═════ INFORMATION GIVEN
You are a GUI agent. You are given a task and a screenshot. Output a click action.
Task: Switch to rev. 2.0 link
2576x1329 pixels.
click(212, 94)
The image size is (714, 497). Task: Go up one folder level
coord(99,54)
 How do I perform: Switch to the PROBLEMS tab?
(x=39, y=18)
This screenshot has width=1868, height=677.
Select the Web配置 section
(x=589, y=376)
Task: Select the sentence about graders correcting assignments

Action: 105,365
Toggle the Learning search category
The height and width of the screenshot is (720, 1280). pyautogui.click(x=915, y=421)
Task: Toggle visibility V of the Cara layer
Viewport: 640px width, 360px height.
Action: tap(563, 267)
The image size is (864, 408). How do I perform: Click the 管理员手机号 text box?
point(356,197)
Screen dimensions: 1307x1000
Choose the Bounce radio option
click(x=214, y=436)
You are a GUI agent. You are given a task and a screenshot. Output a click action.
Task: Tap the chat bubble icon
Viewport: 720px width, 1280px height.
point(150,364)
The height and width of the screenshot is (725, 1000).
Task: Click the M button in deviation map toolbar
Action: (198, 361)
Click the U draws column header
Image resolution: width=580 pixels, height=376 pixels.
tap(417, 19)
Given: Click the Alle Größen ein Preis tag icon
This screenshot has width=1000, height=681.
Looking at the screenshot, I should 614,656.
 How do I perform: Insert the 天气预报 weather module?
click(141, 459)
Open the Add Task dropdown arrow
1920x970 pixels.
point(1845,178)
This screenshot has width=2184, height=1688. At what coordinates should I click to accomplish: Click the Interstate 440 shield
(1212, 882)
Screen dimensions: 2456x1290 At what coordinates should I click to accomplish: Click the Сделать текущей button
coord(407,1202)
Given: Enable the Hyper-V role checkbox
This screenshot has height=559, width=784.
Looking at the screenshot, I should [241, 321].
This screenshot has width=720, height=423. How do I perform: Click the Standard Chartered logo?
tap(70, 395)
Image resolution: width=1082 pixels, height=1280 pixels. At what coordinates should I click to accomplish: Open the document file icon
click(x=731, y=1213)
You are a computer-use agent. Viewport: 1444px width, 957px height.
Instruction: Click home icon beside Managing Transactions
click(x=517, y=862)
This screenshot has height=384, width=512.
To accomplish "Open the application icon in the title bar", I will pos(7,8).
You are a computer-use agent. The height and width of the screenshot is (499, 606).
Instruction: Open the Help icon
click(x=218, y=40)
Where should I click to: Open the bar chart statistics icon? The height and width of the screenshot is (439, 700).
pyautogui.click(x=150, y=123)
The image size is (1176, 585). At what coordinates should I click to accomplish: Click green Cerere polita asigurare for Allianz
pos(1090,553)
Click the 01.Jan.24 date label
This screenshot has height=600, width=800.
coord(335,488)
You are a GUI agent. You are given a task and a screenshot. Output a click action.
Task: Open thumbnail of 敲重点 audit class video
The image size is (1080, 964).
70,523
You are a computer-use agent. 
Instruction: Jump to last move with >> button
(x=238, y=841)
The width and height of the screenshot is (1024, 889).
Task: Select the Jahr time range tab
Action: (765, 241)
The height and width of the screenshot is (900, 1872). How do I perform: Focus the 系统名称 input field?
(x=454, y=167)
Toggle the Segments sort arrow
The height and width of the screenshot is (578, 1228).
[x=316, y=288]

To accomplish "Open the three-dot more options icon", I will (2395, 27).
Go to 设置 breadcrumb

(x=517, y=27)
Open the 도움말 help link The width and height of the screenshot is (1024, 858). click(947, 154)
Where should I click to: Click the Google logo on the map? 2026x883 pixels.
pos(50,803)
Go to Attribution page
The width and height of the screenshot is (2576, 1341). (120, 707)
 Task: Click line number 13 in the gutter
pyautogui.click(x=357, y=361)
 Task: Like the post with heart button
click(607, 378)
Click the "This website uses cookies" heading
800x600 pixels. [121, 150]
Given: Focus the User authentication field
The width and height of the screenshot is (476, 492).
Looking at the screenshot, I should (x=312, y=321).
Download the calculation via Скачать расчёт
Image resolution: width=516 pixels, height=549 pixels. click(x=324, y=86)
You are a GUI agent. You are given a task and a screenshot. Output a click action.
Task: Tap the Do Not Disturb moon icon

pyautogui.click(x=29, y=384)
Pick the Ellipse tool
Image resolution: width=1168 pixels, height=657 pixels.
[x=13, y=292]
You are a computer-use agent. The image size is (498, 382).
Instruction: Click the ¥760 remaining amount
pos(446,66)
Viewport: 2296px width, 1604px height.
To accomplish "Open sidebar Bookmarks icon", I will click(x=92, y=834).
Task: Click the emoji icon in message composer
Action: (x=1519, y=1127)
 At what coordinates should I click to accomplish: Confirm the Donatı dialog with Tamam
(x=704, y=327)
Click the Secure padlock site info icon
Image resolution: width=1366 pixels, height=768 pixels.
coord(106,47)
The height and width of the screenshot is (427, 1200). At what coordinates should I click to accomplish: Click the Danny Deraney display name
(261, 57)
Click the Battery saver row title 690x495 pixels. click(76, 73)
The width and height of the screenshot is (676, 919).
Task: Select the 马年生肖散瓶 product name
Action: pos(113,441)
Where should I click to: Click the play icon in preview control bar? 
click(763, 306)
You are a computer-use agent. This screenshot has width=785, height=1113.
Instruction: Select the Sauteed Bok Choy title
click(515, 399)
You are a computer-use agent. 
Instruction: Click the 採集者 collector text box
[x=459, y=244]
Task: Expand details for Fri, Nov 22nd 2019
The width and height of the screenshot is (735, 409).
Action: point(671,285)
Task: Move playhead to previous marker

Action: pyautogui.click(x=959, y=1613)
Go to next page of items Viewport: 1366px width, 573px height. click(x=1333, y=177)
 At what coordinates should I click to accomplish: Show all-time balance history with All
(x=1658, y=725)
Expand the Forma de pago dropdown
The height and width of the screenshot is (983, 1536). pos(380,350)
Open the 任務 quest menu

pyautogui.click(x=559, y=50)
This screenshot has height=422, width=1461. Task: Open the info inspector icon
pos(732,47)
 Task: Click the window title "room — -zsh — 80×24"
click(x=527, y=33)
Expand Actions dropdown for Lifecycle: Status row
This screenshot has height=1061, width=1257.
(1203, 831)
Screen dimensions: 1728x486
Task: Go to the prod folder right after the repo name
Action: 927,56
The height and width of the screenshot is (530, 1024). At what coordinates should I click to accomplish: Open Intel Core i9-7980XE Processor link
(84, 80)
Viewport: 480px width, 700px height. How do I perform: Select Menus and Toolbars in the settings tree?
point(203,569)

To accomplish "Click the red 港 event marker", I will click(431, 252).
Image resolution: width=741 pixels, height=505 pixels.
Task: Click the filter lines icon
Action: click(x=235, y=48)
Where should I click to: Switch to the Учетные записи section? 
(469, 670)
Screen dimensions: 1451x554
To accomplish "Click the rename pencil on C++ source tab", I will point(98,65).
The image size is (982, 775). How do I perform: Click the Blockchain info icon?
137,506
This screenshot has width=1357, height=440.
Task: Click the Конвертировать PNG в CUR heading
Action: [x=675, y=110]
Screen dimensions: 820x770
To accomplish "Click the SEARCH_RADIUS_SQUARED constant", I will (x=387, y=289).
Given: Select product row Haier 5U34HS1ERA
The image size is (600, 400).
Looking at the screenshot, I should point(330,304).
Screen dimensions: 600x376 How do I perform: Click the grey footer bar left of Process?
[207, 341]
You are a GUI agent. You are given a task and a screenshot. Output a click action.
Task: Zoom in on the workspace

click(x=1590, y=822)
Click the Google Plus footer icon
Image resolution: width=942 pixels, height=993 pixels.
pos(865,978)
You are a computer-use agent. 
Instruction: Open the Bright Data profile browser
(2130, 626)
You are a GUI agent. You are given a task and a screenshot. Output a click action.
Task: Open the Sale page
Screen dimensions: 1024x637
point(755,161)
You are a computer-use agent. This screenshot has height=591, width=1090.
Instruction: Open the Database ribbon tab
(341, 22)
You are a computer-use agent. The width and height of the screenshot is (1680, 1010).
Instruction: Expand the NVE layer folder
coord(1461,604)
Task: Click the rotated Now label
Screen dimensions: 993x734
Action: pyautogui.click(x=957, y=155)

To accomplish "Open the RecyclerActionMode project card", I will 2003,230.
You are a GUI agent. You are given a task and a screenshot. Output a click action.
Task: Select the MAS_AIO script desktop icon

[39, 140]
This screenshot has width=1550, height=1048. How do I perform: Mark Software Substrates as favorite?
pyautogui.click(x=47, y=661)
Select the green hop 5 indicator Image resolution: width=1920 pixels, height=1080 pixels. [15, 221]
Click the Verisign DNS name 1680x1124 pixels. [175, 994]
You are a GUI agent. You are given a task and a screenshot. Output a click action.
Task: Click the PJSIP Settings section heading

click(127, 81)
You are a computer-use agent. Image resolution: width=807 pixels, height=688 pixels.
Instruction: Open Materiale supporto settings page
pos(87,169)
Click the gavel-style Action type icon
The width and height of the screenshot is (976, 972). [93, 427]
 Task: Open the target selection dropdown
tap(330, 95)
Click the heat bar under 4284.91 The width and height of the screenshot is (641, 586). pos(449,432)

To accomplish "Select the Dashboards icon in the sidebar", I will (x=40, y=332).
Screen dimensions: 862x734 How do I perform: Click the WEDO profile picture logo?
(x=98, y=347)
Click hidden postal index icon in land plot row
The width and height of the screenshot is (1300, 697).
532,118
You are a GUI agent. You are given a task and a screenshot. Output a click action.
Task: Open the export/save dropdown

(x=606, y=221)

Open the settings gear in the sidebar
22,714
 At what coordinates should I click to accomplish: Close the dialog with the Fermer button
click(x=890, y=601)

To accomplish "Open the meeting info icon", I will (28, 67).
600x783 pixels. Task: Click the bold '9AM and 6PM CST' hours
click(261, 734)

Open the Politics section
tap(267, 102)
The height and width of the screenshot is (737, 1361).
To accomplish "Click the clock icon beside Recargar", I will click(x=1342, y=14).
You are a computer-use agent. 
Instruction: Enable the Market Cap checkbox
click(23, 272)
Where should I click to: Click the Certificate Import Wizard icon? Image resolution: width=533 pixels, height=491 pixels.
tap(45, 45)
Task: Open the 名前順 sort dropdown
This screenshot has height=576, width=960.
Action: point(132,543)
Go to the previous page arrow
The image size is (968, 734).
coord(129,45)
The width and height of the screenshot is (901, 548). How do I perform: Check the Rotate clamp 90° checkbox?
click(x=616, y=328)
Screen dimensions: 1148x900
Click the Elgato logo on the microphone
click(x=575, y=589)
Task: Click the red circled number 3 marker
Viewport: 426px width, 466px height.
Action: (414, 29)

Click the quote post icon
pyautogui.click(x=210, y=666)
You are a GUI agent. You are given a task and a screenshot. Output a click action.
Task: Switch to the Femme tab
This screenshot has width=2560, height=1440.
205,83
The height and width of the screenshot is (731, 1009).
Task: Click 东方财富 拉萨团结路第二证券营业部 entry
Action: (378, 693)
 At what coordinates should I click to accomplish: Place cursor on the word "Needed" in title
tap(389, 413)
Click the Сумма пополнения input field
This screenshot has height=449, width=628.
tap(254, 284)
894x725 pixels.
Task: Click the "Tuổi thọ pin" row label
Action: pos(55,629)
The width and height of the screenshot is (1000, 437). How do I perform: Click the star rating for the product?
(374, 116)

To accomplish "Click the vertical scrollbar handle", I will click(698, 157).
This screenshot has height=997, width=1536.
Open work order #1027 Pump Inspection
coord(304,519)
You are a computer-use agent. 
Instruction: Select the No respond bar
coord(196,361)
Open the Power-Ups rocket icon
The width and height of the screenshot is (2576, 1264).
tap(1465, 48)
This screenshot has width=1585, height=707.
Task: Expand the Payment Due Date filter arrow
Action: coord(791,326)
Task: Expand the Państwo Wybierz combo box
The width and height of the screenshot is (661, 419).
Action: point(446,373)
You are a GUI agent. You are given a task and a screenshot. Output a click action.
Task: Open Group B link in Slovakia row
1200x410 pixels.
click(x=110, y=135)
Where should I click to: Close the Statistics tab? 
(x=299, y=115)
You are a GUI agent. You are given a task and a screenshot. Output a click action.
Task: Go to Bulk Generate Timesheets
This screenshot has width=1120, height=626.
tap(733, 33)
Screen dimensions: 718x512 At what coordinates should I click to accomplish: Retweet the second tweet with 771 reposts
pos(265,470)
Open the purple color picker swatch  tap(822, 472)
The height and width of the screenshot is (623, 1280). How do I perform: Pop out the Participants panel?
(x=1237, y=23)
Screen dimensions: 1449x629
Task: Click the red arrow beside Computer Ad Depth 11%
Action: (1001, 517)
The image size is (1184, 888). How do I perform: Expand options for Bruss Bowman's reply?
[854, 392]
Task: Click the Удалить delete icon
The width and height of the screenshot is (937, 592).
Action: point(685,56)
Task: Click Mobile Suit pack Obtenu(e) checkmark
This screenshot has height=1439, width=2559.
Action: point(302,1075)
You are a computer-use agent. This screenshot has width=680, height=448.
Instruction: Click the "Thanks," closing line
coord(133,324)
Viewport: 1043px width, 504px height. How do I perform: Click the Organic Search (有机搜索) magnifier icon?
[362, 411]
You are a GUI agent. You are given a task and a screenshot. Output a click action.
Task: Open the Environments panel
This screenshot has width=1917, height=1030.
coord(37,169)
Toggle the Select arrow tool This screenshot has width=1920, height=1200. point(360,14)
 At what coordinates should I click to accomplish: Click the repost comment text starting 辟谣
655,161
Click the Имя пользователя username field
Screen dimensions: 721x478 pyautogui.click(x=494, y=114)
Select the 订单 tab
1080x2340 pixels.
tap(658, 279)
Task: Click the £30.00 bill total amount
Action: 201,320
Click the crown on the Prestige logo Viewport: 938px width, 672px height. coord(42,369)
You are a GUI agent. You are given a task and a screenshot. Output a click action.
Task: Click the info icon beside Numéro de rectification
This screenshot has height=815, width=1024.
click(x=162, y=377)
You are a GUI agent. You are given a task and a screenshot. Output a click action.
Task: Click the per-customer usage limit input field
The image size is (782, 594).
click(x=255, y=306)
══════════
WRITTEN EXERCISE: Reproduce the lines from the line containing "Task: Click the Удалить delete icon" through the line containing "click(x=162, y=377)", without altering anything.

OUTPUT:
Task: Click the Удалить delete icon
The width and height of the screenshot is (937, 592).
Action: point(685,56)
Task: Click Mobile Suit pack Obtenu(e) checkmark
This screenshot has height=1439, width=2559.
Action: point(302,1075)
You are a computer-use agent. This screenshot has width=680, height=448.
Instruction: Click the "Thanks," closing line
coord(133,324)
Viewport: 1043px width, 504px height. How do I perform: Click the Organic Search (有机搜索) magnifier icon?
[362, 411]
You are a GUI agent. You are given a task and a screenshot. Output a click action.
Task: Open the Environments panel
This screenshot has width=1917, height=1030.
coord(37,169)
Toggle the Select arrow tool This screenshot has width=1920, height=1200. point(360,14)
 At what coordinates should I click to accomplish: Click the repost comment text starting 辟谣
655,161
Click the Имя пользователя username field
Screen dimensions: 721x478 pyautogui.click(x=494, y=114)
Select the 订单 tab
1080x2340 pixels.
tap(658, 279)
Task: Click the £30.00 bill total amount
Action: 201,320
Click the crown on the Prestige logo Viewport: 938px width, 672px height. coord(42,369)
You are a GUI agent. You are given a task and a screenshot. Output a click action.
Task: Click the info icon beside Numéro de rectification
This screenshot has height=815, width=1024.
click(x=162, y=377)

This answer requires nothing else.